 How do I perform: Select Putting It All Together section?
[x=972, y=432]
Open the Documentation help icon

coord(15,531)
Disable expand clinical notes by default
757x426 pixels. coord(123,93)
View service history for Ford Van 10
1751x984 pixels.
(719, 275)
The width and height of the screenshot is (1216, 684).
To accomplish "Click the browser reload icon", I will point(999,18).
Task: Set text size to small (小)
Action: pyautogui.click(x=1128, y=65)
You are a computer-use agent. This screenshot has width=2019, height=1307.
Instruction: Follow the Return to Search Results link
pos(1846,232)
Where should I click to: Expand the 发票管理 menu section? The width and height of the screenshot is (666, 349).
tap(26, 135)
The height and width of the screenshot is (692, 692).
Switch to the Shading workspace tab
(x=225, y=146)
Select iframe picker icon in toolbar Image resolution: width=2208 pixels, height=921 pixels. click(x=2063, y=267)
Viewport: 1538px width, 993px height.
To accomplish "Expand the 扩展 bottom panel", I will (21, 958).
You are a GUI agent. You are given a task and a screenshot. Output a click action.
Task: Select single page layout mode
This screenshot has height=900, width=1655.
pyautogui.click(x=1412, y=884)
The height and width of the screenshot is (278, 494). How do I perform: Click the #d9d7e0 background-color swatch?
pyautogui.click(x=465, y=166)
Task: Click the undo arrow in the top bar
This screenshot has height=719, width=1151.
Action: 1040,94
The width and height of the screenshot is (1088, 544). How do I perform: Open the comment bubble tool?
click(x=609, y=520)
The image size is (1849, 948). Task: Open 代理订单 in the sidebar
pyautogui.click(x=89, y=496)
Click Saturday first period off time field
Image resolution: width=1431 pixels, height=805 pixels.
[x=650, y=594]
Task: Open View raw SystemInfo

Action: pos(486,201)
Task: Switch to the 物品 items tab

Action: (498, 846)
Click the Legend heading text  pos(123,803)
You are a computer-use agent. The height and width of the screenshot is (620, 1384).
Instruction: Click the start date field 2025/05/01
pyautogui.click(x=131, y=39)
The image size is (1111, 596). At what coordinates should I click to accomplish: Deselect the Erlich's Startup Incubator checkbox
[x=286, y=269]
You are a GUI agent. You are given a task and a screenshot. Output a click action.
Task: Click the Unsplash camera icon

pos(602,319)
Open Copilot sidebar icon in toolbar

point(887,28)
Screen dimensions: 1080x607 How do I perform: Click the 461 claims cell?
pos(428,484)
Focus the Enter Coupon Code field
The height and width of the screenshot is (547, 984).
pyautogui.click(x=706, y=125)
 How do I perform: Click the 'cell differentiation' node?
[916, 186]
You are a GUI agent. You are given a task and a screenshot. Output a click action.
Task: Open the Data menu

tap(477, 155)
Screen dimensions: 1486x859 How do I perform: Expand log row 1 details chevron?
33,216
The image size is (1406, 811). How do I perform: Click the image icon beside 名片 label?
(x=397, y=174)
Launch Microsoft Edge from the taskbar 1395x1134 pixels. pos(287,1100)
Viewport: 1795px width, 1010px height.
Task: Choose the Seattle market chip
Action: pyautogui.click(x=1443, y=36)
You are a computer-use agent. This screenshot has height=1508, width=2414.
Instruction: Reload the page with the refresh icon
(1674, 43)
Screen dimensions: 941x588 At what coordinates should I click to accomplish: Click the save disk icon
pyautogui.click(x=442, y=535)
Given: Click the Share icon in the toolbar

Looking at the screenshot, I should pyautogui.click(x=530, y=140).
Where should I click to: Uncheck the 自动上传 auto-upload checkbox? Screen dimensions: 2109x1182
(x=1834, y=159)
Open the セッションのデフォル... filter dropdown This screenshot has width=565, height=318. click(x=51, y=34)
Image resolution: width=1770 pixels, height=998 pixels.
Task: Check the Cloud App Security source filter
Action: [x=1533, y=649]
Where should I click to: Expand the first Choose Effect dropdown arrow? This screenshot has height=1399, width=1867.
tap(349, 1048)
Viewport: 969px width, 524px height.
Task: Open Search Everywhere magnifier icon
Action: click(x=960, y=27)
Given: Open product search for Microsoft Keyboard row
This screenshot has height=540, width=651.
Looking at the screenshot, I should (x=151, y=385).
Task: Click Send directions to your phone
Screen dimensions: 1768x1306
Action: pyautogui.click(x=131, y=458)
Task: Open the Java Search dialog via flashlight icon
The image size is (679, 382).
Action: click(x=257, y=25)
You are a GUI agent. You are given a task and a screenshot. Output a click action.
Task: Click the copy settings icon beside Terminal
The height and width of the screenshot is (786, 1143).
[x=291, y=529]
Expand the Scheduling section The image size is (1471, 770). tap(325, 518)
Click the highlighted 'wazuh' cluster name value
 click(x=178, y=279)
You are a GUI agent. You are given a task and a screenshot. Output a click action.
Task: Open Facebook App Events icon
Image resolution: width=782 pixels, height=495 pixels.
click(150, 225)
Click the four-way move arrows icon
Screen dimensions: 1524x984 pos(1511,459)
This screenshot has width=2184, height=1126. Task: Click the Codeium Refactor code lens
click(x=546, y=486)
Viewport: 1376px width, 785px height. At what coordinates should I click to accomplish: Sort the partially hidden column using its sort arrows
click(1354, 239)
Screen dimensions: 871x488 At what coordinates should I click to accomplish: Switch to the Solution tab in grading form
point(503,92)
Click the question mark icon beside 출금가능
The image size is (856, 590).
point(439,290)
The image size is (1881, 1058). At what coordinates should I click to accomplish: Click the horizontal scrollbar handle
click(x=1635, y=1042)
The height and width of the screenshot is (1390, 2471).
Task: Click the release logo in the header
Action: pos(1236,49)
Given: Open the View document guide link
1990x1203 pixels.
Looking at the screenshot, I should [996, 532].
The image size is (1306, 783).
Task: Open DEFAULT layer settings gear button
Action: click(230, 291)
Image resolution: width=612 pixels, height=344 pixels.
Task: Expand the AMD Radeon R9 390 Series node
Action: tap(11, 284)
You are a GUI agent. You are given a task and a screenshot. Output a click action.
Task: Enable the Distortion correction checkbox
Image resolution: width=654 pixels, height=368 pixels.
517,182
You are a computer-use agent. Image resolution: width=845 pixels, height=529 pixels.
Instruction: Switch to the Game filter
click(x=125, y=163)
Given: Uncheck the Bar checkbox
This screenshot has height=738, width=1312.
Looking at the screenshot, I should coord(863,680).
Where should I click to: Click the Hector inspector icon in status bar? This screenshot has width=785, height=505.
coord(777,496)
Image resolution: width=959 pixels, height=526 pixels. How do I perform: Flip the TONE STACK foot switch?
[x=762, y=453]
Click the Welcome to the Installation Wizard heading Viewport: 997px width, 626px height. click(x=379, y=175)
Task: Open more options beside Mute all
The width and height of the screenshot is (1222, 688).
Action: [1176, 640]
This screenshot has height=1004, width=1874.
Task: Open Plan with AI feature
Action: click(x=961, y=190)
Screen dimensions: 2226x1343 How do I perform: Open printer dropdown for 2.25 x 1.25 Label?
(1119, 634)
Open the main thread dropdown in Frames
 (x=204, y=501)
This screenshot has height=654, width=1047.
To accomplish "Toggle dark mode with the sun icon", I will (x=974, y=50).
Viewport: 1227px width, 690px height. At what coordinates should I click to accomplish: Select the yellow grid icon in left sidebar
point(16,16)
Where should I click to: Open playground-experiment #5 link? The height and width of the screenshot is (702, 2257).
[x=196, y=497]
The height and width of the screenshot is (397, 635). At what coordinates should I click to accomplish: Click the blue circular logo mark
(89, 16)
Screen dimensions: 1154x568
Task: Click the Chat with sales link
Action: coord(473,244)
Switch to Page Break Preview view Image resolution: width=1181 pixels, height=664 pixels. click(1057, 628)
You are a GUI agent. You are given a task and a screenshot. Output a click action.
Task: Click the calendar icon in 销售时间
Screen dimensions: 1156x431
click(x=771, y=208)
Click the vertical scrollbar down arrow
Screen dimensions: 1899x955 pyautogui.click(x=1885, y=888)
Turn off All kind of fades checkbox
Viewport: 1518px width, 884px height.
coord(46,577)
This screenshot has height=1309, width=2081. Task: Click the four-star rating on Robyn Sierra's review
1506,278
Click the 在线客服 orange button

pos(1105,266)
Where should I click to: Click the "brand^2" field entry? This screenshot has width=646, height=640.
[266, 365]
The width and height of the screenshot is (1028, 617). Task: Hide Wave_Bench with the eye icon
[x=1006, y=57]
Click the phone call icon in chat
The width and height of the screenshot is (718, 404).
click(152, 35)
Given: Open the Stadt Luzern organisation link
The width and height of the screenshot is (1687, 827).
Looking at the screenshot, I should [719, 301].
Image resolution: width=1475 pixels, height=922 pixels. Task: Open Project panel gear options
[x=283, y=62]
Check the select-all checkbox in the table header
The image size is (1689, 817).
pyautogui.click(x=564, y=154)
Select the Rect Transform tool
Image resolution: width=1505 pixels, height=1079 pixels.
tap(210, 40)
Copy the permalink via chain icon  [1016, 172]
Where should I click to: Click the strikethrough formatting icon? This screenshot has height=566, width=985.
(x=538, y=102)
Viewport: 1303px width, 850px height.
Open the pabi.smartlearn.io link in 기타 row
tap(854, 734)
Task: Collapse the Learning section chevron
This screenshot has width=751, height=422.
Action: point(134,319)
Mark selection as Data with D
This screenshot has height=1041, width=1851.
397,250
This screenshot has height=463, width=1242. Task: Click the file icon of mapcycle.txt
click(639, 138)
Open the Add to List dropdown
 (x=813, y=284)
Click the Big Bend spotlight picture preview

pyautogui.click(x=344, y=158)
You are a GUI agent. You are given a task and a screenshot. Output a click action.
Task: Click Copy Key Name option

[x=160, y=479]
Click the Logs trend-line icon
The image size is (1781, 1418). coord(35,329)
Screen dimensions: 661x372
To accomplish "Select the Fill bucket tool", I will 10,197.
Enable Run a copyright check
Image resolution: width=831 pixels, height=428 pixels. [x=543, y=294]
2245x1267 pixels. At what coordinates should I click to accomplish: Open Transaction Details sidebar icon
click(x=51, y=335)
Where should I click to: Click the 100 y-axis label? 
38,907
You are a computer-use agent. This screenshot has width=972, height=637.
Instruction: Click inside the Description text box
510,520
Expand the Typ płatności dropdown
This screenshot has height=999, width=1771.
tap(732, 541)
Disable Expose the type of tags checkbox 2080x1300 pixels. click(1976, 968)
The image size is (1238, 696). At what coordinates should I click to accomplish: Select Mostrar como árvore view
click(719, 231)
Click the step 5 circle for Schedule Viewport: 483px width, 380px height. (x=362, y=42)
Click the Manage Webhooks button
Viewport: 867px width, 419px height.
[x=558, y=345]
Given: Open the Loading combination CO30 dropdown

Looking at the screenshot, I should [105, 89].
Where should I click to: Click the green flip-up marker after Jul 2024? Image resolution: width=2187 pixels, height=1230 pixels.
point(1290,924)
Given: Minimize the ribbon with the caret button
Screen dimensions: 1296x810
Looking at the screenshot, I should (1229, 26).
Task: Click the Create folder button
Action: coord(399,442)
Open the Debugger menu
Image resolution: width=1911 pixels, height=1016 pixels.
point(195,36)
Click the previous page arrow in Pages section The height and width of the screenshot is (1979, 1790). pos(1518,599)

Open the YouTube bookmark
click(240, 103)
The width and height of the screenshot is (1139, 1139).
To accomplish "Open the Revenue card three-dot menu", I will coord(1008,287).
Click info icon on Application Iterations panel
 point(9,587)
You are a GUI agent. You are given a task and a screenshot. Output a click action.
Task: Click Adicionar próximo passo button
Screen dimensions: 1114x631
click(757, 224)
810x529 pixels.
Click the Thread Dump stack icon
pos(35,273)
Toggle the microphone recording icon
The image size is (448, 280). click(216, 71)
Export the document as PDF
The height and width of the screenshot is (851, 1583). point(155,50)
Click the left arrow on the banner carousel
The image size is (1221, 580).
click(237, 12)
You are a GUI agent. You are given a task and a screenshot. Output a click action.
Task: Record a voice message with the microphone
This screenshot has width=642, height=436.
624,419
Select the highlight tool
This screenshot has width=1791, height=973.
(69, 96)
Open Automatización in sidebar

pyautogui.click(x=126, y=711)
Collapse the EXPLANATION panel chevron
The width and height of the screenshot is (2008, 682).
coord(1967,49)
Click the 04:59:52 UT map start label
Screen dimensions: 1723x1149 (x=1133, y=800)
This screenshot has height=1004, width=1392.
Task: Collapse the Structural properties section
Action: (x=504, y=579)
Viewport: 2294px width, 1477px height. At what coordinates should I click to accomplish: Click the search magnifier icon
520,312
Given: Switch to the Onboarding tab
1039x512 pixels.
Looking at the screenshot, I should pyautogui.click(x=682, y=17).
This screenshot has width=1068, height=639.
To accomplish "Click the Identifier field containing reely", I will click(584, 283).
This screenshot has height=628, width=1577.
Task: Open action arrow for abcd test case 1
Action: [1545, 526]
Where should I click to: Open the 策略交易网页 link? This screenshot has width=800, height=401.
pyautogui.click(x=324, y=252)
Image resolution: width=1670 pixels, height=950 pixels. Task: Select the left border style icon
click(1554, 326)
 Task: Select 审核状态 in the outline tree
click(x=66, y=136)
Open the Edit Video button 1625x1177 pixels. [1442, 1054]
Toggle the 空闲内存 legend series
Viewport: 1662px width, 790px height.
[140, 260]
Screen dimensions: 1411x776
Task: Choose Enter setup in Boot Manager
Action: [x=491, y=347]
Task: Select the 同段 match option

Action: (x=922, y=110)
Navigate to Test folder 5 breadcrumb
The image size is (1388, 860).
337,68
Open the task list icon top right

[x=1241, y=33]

•••••

## [Exercise]
Count every line in the listing above that holds "mode", then report only the count.

## [Final answer]
2